After all, it's just an historical accident that 'min' and
'max' aren't treated with the same respect as '+' and 'or'.
Someone: Uck! I've never seen that before! It looks like line noise!
It's not worth complexifying the core language with new
operators for this special case.
Greg: ...which is exactly the response I've twice typed in, and
deleted, on the "linear algebra operators" thread. If 'min'
and 'max' (which are used for strings as well as numbers)

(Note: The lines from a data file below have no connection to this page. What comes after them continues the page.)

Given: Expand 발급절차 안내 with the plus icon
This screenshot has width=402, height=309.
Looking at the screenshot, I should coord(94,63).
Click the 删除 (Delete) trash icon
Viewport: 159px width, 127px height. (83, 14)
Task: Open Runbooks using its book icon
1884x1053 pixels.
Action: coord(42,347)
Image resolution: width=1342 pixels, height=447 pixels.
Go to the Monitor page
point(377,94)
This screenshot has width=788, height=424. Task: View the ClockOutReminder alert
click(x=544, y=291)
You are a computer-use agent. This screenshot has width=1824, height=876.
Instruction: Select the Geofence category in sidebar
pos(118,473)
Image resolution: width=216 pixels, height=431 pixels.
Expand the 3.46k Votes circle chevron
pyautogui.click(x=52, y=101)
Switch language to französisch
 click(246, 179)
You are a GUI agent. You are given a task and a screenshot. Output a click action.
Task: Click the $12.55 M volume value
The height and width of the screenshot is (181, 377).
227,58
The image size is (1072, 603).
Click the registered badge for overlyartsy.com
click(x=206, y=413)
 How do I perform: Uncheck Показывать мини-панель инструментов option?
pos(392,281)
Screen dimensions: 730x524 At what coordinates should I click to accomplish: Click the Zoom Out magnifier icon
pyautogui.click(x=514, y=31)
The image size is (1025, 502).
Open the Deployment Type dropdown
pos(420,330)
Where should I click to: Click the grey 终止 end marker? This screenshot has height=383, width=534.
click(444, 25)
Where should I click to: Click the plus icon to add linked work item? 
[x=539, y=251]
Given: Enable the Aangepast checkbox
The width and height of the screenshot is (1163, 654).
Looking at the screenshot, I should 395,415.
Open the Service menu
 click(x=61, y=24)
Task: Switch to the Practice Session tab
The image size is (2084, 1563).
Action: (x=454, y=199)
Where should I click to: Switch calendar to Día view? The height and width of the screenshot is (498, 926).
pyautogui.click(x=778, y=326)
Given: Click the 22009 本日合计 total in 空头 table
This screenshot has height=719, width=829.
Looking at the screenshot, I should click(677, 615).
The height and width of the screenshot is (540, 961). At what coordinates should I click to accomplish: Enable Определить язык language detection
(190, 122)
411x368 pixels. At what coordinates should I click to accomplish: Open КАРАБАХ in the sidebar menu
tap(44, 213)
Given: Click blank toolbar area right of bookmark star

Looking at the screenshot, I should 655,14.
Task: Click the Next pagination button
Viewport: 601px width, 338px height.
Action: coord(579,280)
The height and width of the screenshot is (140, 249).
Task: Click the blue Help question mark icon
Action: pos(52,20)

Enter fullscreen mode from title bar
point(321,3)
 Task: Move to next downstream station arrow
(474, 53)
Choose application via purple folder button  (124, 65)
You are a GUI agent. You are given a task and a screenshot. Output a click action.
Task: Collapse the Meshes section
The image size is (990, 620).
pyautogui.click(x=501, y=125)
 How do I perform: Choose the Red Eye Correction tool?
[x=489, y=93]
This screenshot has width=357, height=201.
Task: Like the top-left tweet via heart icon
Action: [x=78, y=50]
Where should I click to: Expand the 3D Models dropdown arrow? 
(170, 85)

aren't worth new operators, I don't think matrices are either
(and I probably do more matrix algebra than most people on
> 3. min= and max=? Ah, I see, like += and -=. Since I don't see much
> hope for (1) this is irrelevant. (But it's a good proposal for a
> generic syntax for other operators that are spelled with a reserved
p.s. if min(a,b,c,d,e) is the same as min([a,b,c,d,e]), then what is the
meaning of min([a,b,c,d,e], [g,h,i,j,k])?